The cost for rejuvenating Route 90 from Taylor Avenue to Ness Avenue is $586.1 million.

Should the project be solely funded by the City of Winnipeg using debt, it would cost an additional $150.6 million in construction period interest.

The report calls Route 90 “a vital transportation corridor” as it’s one of only two north-south routes that span the entire city.

“The corridor requires upgrades to address current and future traffic volumes, new development and future redevelopment, as well as the needs of pedestrians, cyclists, and transit users,” the report notes.

The project consists of three major components and their estimated costs.

Bridge rehabilitation and road renewal (42 per cent), road widening and capacity improvement (36 per cent), and sewer upgrades and drainage improvements (22 per cent).

Winnipeg Mayor Scott Gillingham voiced his support for the proposed work today.

“This project has to be done. Anyone who's driven down Route 90 in that section lately will know that this road is past its end of life.”

The plan specifically calls for widening Route 90 to three lanes in each direction, which currently due to “bottlenecks and traffic delays, which in turn cause more idling and increased greenhouse gas emissions.”

Gillingham, who campaigned on a pledge to expand Kenaston Boulevard, doubled-down on expanding the traffic lanes.

“We're building the city for the future…In fact, the current traffic volumes, the report indicates, necessitate a third lane, they should have a third lane. So the project, you know, the widening should happen already. But when we look at the future growth of our city and the population numbers that keep increasing, then you know to me that that necessitates widening the street,” said Gillingham.

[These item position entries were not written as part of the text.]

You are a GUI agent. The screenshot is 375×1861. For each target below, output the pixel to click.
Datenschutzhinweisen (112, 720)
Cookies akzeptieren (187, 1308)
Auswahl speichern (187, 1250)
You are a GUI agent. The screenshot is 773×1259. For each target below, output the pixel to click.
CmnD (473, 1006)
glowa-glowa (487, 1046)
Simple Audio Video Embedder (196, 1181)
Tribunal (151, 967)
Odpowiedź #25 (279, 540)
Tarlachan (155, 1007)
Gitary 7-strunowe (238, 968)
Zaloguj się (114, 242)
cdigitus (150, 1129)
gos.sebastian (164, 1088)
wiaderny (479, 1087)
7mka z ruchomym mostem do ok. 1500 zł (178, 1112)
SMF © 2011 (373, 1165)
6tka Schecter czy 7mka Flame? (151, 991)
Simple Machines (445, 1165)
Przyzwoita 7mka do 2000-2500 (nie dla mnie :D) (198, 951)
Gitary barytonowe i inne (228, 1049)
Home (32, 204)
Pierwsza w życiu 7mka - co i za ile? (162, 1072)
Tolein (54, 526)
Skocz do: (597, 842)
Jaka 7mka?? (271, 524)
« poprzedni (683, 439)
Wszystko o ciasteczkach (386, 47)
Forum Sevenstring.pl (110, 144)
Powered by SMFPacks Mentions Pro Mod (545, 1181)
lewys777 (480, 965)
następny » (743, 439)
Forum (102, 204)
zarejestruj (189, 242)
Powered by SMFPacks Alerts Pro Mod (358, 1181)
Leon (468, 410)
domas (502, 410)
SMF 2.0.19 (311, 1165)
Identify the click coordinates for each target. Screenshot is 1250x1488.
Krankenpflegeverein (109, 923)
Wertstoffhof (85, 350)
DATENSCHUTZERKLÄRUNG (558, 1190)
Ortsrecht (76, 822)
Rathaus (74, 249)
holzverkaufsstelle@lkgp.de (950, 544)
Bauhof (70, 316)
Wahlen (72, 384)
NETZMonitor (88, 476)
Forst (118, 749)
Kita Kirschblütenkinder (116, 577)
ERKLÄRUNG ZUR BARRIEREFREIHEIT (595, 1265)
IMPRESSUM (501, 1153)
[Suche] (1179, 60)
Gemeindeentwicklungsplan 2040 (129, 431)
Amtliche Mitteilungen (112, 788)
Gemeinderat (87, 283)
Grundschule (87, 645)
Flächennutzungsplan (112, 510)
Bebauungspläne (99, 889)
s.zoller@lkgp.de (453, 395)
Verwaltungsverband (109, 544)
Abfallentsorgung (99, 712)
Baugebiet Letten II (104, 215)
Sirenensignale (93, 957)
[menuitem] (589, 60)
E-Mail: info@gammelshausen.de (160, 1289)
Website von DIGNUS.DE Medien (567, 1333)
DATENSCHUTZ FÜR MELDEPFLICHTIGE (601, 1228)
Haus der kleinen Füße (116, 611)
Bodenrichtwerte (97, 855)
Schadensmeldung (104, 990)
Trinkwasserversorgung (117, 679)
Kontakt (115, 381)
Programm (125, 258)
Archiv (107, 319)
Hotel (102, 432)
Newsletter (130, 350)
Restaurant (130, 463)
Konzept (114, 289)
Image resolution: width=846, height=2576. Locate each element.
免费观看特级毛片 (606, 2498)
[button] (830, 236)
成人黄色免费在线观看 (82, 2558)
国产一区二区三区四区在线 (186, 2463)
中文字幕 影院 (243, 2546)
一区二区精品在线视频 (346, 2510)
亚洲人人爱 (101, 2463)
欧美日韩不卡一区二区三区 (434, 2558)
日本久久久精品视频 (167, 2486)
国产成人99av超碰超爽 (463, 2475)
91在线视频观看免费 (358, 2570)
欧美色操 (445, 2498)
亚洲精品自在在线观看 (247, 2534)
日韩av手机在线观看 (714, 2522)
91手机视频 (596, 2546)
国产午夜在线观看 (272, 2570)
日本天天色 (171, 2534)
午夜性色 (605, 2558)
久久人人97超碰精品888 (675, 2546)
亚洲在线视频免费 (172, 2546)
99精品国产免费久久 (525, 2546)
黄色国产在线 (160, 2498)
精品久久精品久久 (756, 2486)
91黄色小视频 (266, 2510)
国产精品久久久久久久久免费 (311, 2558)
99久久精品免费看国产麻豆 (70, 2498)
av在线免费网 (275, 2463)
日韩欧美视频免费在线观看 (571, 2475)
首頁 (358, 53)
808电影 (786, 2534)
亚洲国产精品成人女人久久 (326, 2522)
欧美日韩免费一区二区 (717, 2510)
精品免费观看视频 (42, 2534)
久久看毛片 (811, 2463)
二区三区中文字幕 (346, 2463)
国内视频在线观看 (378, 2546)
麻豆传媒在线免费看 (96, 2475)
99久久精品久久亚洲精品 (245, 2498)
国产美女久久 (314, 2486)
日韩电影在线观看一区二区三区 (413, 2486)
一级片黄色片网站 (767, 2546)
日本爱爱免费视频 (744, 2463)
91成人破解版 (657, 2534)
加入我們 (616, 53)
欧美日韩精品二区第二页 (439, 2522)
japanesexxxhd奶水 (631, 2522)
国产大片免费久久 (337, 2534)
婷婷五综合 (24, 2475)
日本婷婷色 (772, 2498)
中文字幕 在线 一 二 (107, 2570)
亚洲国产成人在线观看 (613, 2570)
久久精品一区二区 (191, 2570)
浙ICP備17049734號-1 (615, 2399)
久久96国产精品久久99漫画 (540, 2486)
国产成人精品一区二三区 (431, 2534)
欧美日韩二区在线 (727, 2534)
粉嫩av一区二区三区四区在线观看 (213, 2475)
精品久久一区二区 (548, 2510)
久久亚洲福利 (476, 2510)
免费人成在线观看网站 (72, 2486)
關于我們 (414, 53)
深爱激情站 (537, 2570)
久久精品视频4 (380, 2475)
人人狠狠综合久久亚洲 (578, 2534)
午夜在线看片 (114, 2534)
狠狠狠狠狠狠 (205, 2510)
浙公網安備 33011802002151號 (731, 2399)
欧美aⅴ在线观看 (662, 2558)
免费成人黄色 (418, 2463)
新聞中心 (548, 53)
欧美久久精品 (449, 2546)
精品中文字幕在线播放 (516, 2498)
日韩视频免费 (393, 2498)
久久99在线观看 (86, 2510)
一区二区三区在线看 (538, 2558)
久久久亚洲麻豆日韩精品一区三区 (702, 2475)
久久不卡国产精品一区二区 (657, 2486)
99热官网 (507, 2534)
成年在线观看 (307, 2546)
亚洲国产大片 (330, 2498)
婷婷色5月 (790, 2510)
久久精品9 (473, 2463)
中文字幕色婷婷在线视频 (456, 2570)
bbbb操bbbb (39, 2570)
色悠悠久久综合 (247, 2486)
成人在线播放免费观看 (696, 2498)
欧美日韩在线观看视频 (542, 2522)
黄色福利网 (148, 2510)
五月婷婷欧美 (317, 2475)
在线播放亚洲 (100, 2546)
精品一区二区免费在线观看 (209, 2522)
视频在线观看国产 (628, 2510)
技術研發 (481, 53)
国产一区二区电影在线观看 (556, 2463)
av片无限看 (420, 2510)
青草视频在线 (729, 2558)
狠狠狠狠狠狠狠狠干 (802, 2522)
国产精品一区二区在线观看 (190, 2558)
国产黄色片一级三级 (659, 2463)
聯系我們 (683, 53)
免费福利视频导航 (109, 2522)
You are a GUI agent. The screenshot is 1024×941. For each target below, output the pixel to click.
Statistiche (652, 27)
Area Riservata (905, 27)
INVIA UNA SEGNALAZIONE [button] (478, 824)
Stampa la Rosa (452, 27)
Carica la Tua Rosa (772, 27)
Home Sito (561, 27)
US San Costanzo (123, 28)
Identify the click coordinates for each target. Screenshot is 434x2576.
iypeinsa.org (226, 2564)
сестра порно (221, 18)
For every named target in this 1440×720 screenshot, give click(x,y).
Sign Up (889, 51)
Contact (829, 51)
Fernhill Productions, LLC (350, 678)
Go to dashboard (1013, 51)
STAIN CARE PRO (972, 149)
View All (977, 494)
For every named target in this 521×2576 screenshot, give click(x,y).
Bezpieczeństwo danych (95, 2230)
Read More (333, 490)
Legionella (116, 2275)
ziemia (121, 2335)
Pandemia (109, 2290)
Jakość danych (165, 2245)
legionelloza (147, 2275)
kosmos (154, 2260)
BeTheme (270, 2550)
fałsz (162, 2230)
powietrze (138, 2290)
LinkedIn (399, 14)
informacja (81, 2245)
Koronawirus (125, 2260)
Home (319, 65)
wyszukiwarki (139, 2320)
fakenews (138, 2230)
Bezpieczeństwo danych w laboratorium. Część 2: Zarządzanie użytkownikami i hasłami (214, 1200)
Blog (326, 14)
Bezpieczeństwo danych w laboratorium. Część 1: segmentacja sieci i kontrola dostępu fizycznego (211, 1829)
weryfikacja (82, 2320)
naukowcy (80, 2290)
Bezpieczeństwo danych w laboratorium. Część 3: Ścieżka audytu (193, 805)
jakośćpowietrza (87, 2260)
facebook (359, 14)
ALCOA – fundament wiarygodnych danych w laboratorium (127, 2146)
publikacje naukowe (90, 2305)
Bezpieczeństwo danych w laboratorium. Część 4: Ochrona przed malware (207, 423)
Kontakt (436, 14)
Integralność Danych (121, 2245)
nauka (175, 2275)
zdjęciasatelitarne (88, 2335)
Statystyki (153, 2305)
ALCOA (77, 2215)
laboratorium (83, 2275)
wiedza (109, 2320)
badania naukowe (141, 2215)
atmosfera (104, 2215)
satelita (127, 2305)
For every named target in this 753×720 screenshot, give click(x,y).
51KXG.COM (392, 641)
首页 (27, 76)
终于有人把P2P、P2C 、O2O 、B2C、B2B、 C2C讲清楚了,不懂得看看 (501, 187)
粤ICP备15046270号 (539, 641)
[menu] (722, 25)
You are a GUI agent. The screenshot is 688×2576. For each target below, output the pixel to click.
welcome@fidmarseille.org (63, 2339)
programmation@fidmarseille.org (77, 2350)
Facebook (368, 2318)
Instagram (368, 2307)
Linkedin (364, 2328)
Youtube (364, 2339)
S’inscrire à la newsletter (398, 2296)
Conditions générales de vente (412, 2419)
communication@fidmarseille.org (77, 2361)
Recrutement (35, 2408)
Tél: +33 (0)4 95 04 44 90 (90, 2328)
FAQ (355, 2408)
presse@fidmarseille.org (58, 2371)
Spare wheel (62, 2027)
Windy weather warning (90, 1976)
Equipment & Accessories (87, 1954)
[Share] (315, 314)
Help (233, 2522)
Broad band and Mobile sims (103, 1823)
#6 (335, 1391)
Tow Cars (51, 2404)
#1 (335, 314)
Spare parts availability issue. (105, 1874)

According to the benefit-cost analysis, over a 25-year period, “widening the facility has a positive net present value of $20.5 million, a positive benefit-to-cost ratio of 1.17, and an internal rate of return of 1.4 percent.”

Gillingham says he will be speaking to the provincial and federal governments to discuss how they will “stand to benefit in my estimation, from this investment as well.”

Meanwhile, Coun. Brian Mayes expressed some concerns about the proposal.

“I don't really have a problem with the bridge replacement or with rebuilding the road. My problem is with the report that's come out that claims that widening the road is somehow going to be an environmental benefit. And I just don't buy that. And I think there are other arguments, we can have other debates you can have. But I just don't think it does satisfy our climate change policies. I don't buy the math that's in this report,” said Mayes.

He is also trying to better understand the figures presented regarding the proposed sewage work.

“The sewer stuff, we're still trying to get answers. We've got four different sets of numbers. We've had a very public presentation in January that now seems to have been rescinded. So I'd like to I'm glad to see as doing to work on the sewer system. I've been calling for that for years. But I need to get some more numbers on that.

The report will be presented at the standing policy committee on public works on June 11.